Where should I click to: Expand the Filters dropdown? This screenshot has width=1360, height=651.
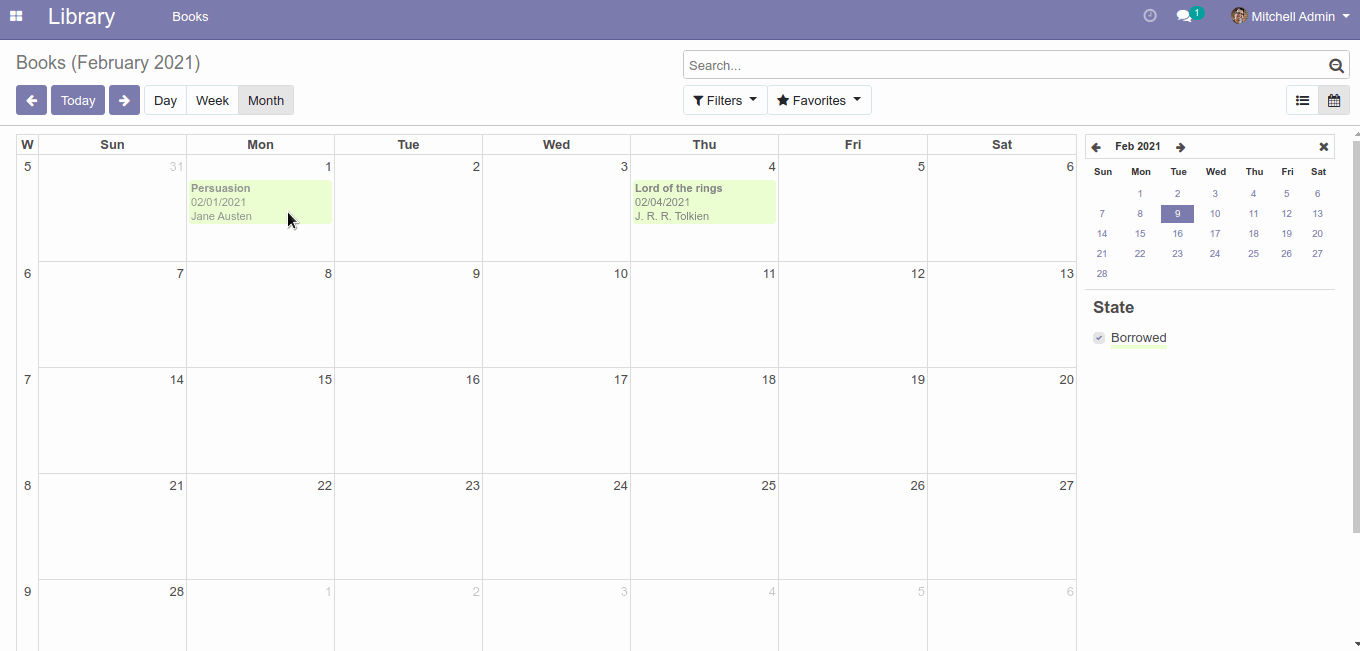point(725,100)
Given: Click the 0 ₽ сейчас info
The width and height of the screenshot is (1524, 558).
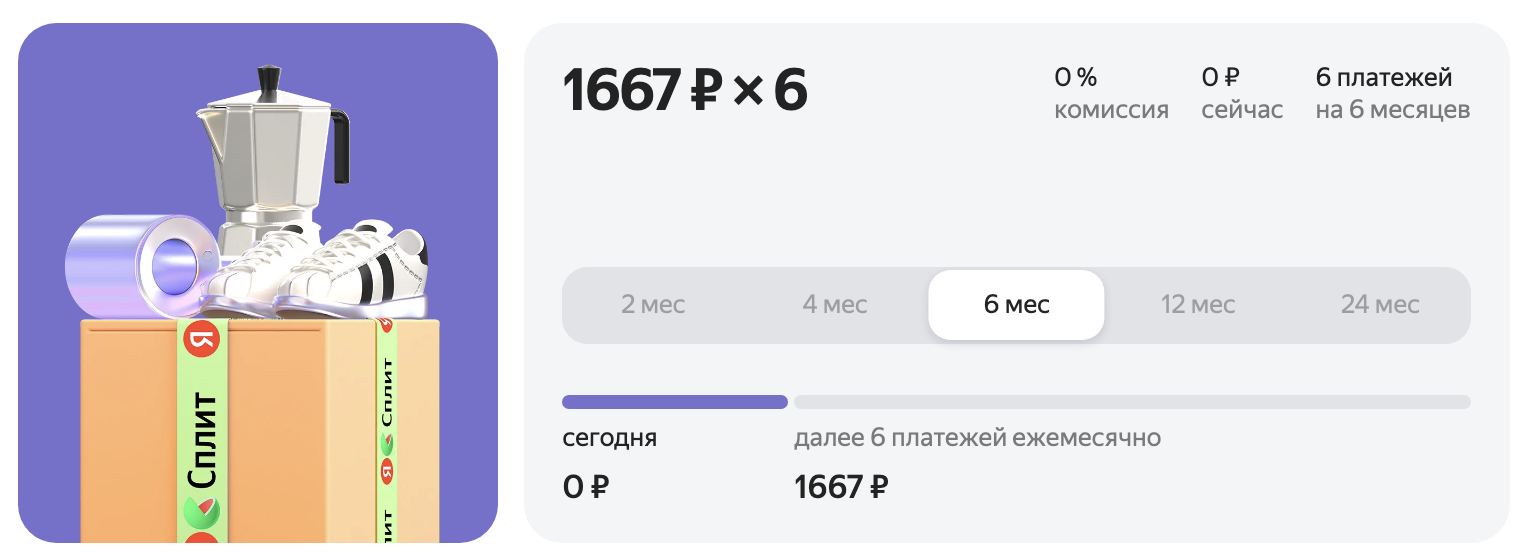Looking at the screenshot, I should point(1241,93).
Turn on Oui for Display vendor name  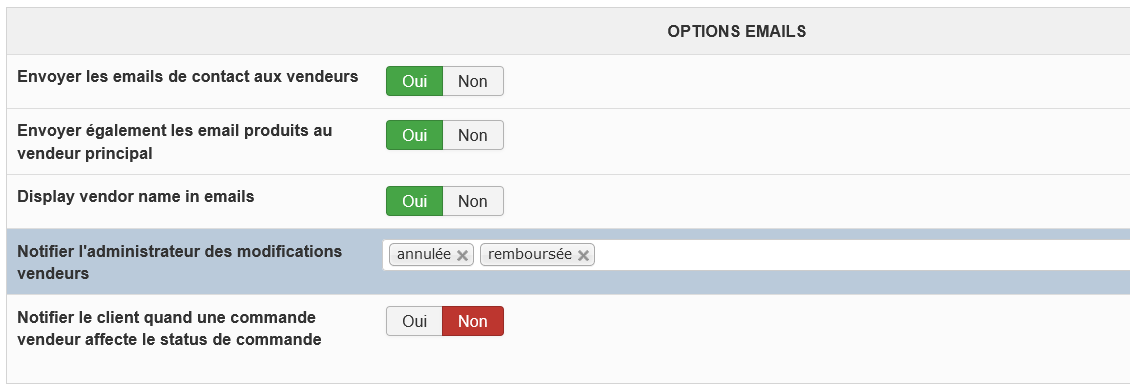[414, 201]
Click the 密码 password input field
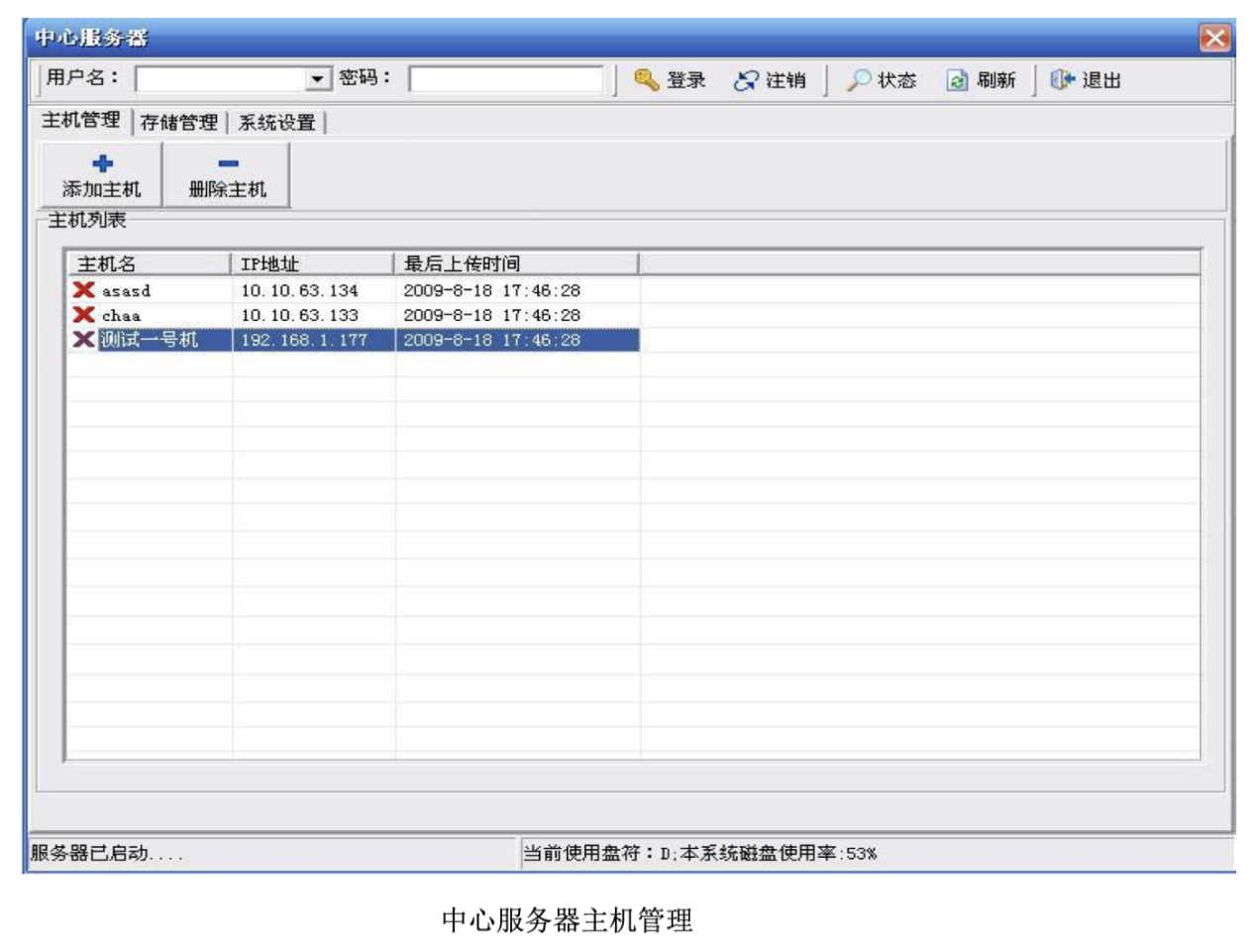The height and width of the screenshot is (952, 1257). point(506,79)
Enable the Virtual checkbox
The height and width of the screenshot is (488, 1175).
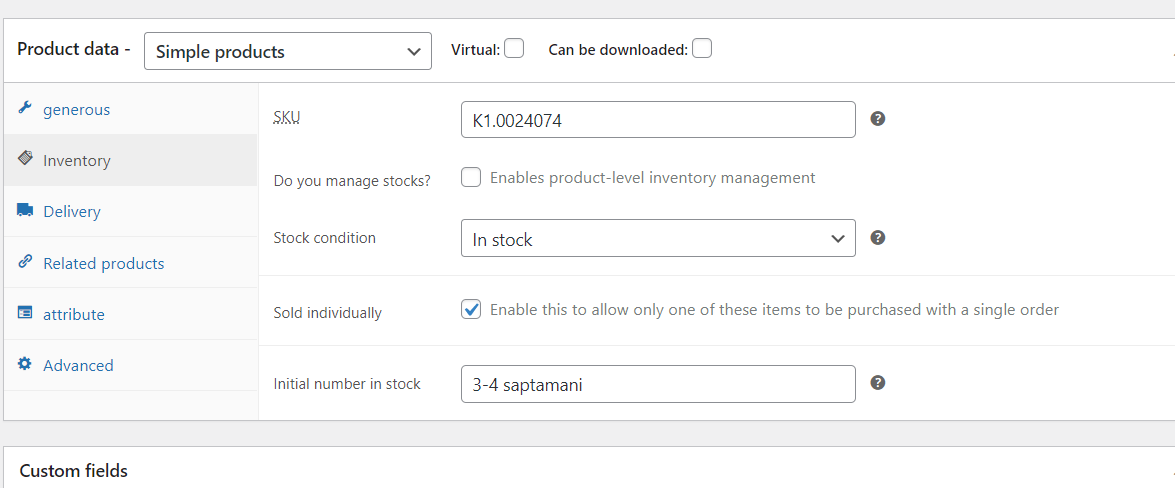click(x=514, y=48)
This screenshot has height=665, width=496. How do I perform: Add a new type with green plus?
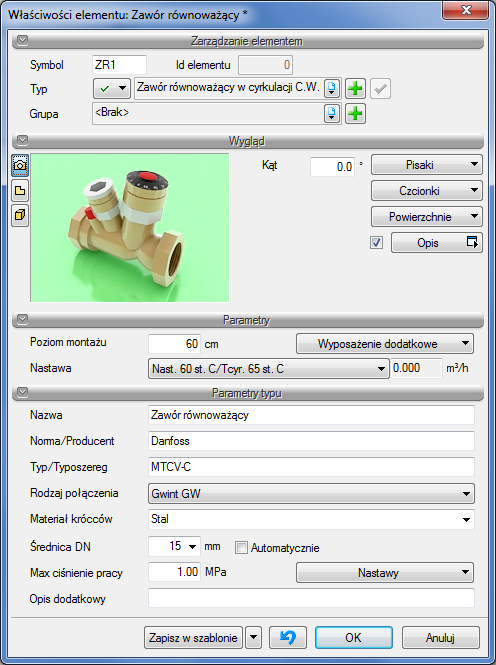pos(355,89)
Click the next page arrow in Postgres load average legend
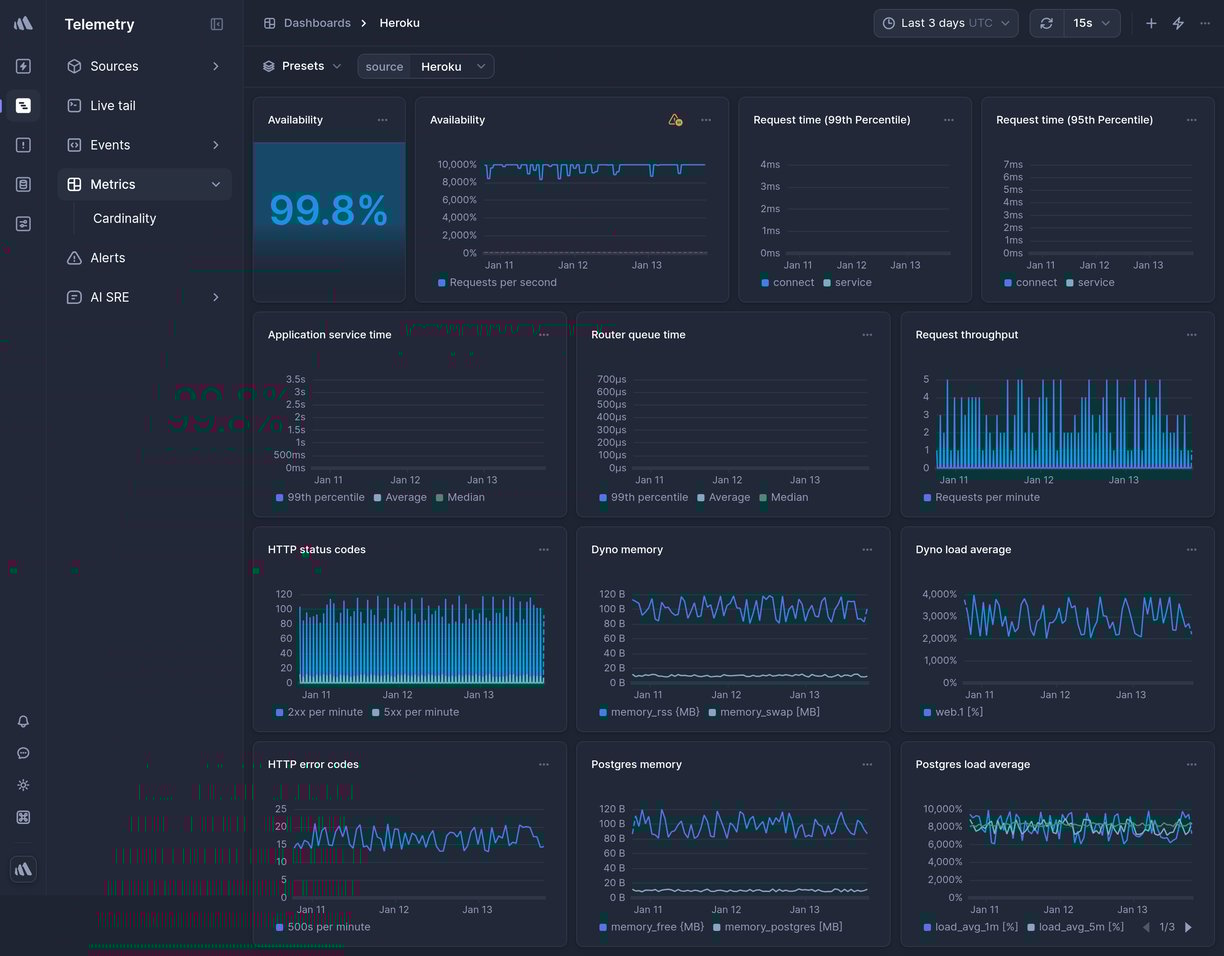 1189,926
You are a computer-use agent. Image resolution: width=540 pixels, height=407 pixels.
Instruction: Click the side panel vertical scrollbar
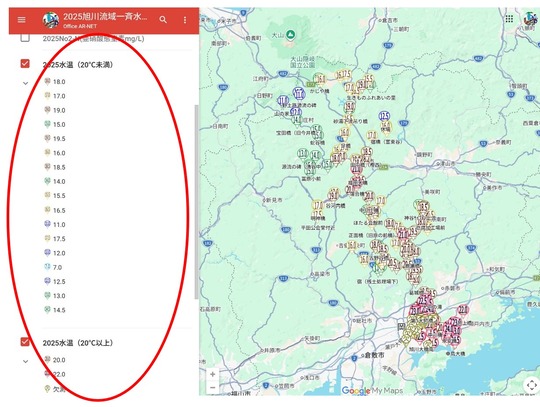[197, 201]
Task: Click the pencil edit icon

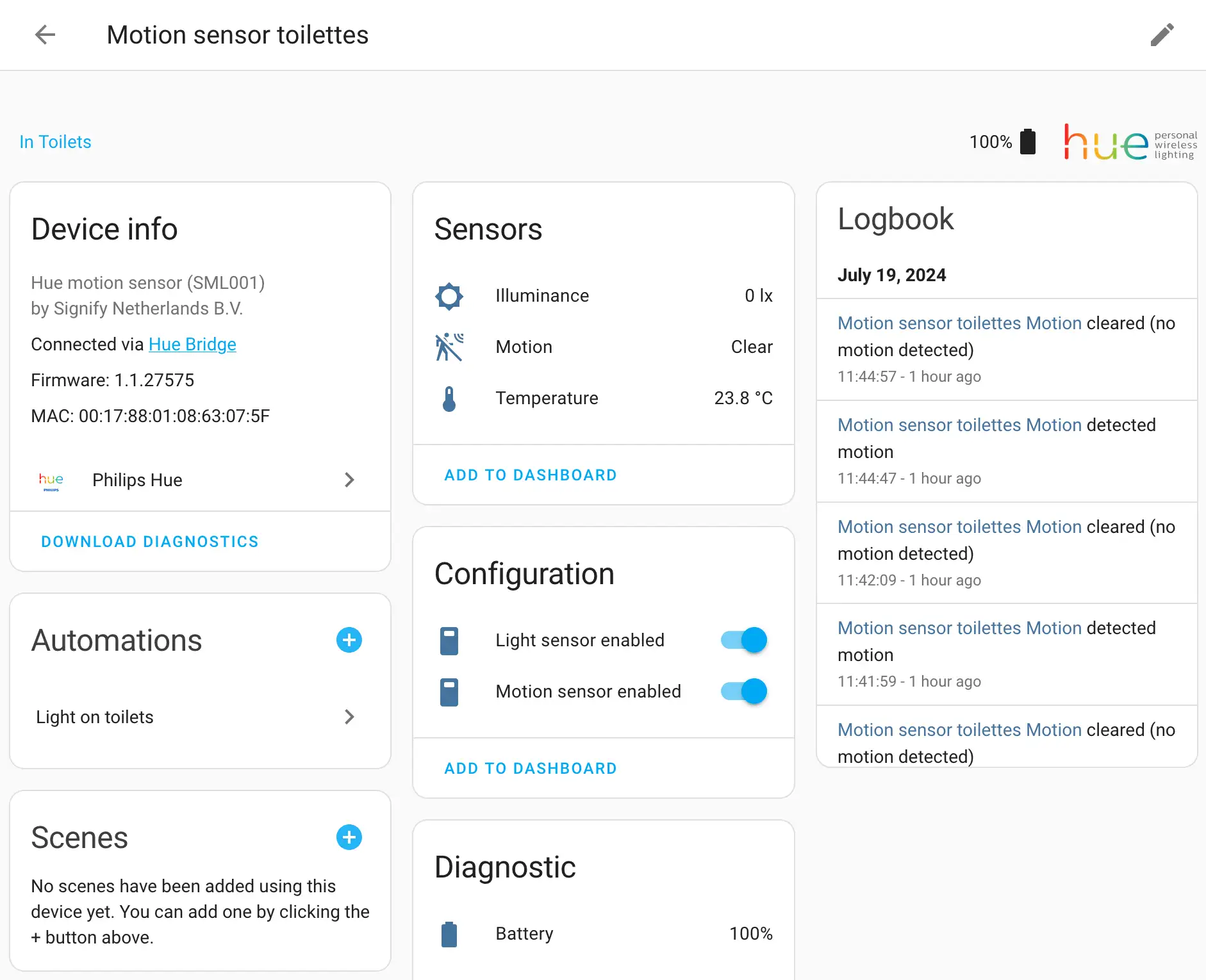Action: pos(1162,35)
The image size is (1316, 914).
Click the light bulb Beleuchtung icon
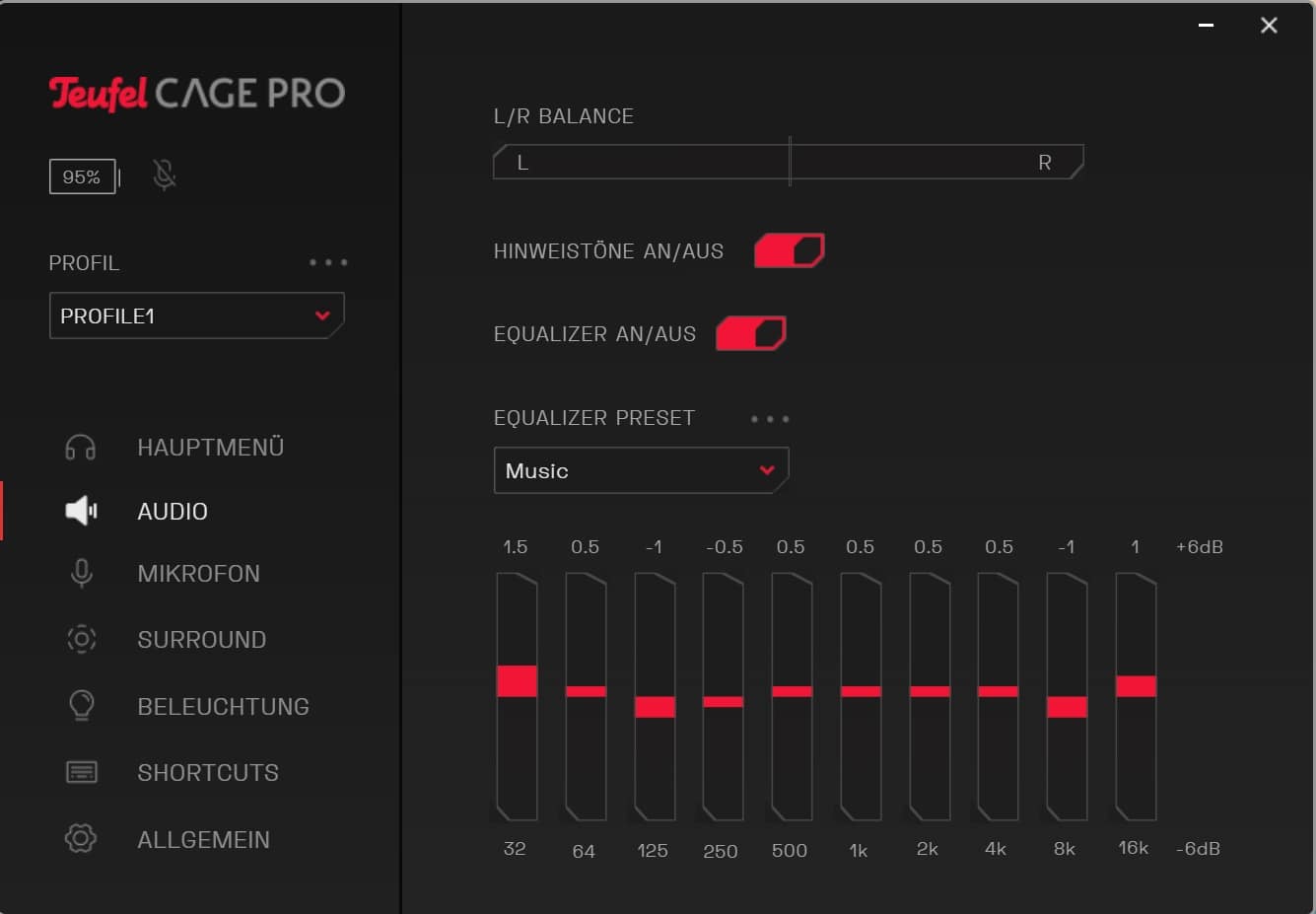click(x=81, y=706)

▬▬▬▬▬▬▬▬▬▬

> [Assigned task] Please output, exactly and with no pictures, only the lines from the one containing "The image size is (1316, 914)." through the final line of the records above.

> [Expected answer]
The image size is (1316, 914).
Click the light bulb Beleuchtung icon
click(x=81, y=706)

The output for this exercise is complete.